Aziz Nesin, edebiyatımızda yazdığı kara mizah türündeki eserleriyle tanınan bir yazardır. Eserlerinde gerçekleri bütün çıplaklığıyla gözler önüne serer. Bu kitabında da bu tarzını sürdürdüğünü görebiliyoruz. Kitabın ismi olan surname kendisinin de eserinde belirttiği gibi Osmanlı dönemine ait bir edebi türdür ve evlenme, düğün dernek, sünnet gibi sevinçli olaylar dolayısıyla renkli törenleri, şölenleri anlatır. Oysa kitap berber Hayri isimli birinin asılması ve cezaevinde yaşanan olayları anlatır. Bu olayları anlatırken ise detayları açık bir şekilde vermekten kaçınmamaktadır. Bu zaten Aziz Nesin’in tarzında görülebilecek olağan bir durumdur.
Bu tarzı ve Aziz Nesin’i daha önce okumamış olan kişiler kesinlikle bu tarzda tanışmalı. Ancak kitabı Aziz Nesin kitapları özelinde değerlendirecek olursam Adamı Zorla Deli Ederler ya da Zübük gibi eserlerinin daha başarılı olduğunu söyleyebilirim.

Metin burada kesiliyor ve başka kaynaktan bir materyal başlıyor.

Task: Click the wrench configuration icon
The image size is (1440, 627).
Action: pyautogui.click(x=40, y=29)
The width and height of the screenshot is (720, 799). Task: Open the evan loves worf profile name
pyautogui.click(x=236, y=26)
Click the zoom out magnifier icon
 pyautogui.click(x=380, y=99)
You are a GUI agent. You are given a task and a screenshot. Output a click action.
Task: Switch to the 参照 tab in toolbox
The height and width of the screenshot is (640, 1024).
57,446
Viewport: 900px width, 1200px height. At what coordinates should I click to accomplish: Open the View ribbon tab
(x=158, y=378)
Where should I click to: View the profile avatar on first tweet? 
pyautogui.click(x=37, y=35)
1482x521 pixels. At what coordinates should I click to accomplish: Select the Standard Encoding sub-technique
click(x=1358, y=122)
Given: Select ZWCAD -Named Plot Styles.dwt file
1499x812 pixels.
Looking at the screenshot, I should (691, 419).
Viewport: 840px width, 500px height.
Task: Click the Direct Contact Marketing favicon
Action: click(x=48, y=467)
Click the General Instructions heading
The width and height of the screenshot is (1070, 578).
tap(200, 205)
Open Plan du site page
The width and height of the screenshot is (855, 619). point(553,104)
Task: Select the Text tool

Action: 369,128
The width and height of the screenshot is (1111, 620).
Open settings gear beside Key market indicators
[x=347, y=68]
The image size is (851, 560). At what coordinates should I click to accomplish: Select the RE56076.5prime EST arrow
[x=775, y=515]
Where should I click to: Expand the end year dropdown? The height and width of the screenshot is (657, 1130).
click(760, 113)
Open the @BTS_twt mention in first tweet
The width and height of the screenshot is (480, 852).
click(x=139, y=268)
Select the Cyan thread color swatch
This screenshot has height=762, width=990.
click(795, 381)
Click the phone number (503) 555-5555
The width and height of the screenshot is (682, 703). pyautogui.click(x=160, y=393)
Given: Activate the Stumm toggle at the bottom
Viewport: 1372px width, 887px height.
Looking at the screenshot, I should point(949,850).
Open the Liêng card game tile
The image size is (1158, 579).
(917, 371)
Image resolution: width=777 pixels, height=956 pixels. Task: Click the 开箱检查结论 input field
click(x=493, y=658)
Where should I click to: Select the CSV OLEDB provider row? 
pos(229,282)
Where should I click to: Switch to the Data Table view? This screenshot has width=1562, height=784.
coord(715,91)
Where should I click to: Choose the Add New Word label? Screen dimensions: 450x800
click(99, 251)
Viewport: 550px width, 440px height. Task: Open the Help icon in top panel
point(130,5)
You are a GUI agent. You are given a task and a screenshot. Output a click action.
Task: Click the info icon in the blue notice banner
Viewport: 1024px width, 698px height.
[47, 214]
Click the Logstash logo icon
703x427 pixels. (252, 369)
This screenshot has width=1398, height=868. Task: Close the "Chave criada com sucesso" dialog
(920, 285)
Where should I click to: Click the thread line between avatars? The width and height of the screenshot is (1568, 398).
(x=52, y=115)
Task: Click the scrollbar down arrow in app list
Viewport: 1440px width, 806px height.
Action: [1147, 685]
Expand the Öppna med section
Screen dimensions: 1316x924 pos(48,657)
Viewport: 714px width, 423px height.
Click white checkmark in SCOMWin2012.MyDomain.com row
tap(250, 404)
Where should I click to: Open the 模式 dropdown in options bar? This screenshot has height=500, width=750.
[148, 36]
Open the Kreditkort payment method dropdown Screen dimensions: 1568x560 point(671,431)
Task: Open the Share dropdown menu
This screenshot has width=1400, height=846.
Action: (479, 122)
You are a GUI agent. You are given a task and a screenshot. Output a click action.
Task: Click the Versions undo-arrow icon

Son olarak bana kalırsa kitabı en iyi özetleyecek tümce şu olabilir:
“Sonsuz değişime inanıyorum ben, dedi, her şey ama her şey durmadan değişiyor.
Ben de değiştim, değişiyorum da… Dört yıl önce çok ağır suç işlemiştim, suçluydum. Ama dört yılda o denli çok değiştim ki, başka bir Hayri oldum, başka insan oldum. O suçu işleyen insan ben değilim artık. Siz, suçlu diye bambaşka bir Hayri’yi asıyorsunuz, tam bambaşka bir insan olduğum zaman…”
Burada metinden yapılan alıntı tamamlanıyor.